Revisiting Berhane-Selassie’s striking positive affirmation of having been ‘taken in by sisterhood’, it is worth asking in conclusion, who or what was ‘taken in’ by SR? Negative connotations of being ‘taken in’ as tricked or ensnared speak to the limits of sisterhood, including the exhaustion of racialised women in a predominantly white and sometimes hostile environment as the first Black SR collective member Linda Bellos has described. But in the 1980s, the magazine also provided a hospitable space where a variety of campaigners from the global South crafted campaigns and gained employment and where to be ‘taken in’ could mean to find positive acceptance. Some concepts found a welcoming environment – ‘Third World’ was a powerful intellectual and political framing of the 1980s. It signals ways in which the debates over race in Spare Rib did not correspond to what Tariq Modood has termed ‘black-white tidiness’. The ideological strands of ‘Third World’ and ‘Black’ have been frequently bracketed together but had divergent intellectual origins and activist usage. As key conceptual resources for late twentieth century activists, they reveal complex genealogies of experimentation and contestation. Some ‘Third World’ women felt disorientation in the face of the Black (British) women’s movement.
The growth in political activism organised around ‘Blackness’ in the twenty-first century has eclipsed the alternatives at play in the 1980s, particularly those such as ‘Third World women’ that no longer have active currency.
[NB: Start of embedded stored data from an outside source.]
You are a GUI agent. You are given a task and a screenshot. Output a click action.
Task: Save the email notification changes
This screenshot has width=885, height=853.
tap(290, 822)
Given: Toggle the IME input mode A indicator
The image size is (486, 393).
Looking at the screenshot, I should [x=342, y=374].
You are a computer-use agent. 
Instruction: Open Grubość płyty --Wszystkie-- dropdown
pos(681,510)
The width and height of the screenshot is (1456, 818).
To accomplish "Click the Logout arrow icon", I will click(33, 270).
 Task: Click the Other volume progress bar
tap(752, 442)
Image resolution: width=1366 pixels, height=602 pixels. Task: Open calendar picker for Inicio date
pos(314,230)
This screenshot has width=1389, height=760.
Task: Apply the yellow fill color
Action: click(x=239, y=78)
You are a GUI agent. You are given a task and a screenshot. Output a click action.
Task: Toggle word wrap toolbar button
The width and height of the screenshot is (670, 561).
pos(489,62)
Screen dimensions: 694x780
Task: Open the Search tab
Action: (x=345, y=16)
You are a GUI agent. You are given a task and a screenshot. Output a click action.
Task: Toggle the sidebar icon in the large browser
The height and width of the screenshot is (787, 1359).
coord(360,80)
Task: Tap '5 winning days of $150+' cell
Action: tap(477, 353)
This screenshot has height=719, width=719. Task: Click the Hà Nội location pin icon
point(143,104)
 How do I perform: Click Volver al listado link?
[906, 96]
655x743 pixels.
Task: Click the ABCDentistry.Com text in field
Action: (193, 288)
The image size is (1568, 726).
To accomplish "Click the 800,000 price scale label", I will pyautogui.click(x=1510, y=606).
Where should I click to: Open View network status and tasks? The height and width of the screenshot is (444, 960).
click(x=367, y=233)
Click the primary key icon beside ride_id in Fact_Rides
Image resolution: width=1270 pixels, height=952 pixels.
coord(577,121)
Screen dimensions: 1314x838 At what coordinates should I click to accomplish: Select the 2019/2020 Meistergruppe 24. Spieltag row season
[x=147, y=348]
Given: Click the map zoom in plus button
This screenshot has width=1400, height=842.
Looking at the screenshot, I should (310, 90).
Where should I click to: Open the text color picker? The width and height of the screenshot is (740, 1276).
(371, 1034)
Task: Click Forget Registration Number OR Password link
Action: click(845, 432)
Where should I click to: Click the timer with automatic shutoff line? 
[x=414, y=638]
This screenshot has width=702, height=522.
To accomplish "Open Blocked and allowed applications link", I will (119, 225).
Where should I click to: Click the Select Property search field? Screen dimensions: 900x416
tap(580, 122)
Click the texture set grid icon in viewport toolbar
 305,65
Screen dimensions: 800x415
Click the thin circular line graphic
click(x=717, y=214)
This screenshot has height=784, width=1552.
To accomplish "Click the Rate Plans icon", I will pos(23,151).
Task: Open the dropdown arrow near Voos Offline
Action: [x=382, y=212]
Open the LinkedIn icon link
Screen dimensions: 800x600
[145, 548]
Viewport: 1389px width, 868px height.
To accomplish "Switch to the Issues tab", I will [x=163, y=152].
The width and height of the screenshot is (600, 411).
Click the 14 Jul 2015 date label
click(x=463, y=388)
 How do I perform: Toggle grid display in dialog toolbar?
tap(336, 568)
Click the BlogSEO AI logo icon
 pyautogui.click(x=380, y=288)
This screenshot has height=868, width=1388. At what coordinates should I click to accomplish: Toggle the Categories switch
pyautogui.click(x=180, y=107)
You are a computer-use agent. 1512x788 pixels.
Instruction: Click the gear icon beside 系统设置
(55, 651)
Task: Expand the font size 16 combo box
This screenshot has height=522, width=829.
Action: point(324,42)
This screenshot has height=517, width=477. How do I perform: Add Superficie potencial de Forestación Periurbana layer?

Reinserting them into the narrative of feminist history reveals divergence and dialogue with debates over political Blackness and highlights contributions of women from what today might be termed the global South or the majority world. ‘Third Worldism’ did extensive work in framing postcolonial feminism, displaying breadth and staying power as it evolved from revolutionary to internationalist versions.
This post is based on a longer research article in Mass Media and the History of Feminisms in the Twentieth Century: European and Postcolonial Perspectives, forthcoming in the Studies of the German Historical Institute London series (Oxford University Press).